Progressive disclosure in MCP tools

There’s a temptation when building MCP tools to make them complete. A search tool returns full results. A fetch tool returns full pages. Everything the model could possibly need, delivered upfront. The problem is that “everything” is expensive — every token in a tool result competes for space with everything else in the context window.

The better pattern is progressive disclosure: return the minimum needed to decide, then fetch the rest only if it matters.

I ran into this building a session memory tool. The search endpoint originally returned full memory entries — content, source, confidence score, date — for ten results at a time. Roughly 2,500 tokens per search call. Most of those tokens were for memories the model would glance at and ignore. The useful ones were a handful, and even those didn’t need the full metadata until the model decided to act on them.

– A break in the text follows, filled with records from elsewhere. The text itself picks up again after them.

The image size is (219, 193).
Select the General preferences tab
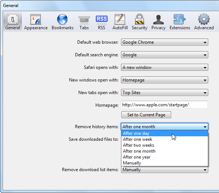click(x=13, y=22)
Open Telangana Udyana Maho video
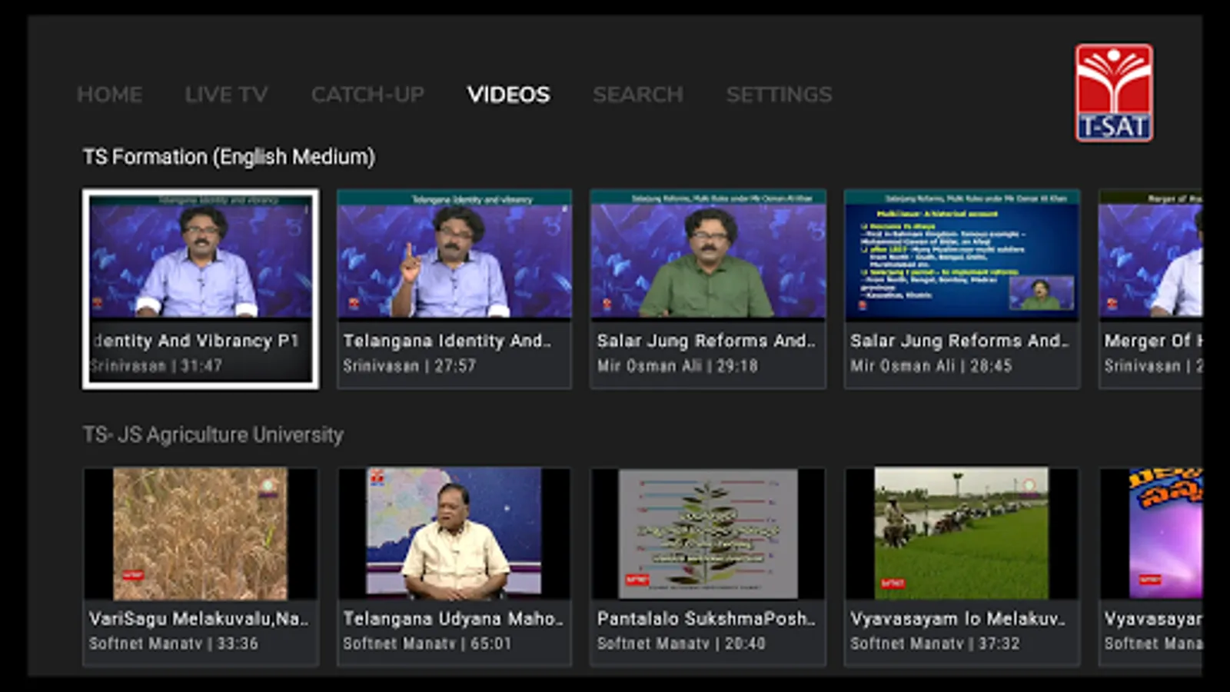The width and height of the screenshot is (1230, 692). click(454, 565)
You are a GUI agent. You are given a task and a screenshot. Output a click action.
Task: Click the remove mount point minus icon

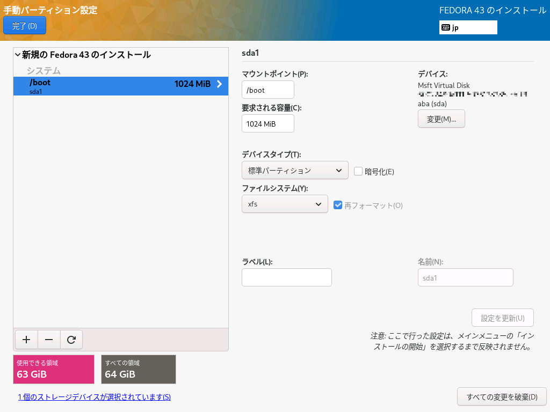[49, 340]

The fix was simple: search returns compact one-liners — an ID, a category, and a 120-character preview. Around 650 tokens total. A separate get(id) call returns the full entry for whichever memories the model actually wants. The model scans the list, picks what’s relevant, and only then pays the full cost.

This matches how humans use search. Nobody reads every result in full before deciding what to click. The snippet exists precisely to help you not read the full page. MCP tools should work the same way.

The MCP specification actually has a native mechanism for this — the Resources API, where tool results can return resource URIs instead of inline content, and the client fetches them on demand. It’s architecturally elegant. In practice, though, the tool-based approach has an advantage: the model explicitly decides which IDs to look up. With resource URIs, the client might eagerly resolve all of them, collapsing the progressive disclosure into a full dump again. Explicit tool calls give the model agency over what it expands.

The broader principle is that context efficiency in agentic systems isn’t just about compression — it’s about deferral. Not everything needs to be loaded at the same time. Tools that return scannable indexes instead of full content, that paginate instead of dumping, that answer “what’s available?” before “what does it contain?” — these tools make the model a better decision-maker because they leave the decision about what to read to the model itself.

The token you don’t load is the cheapest token of all.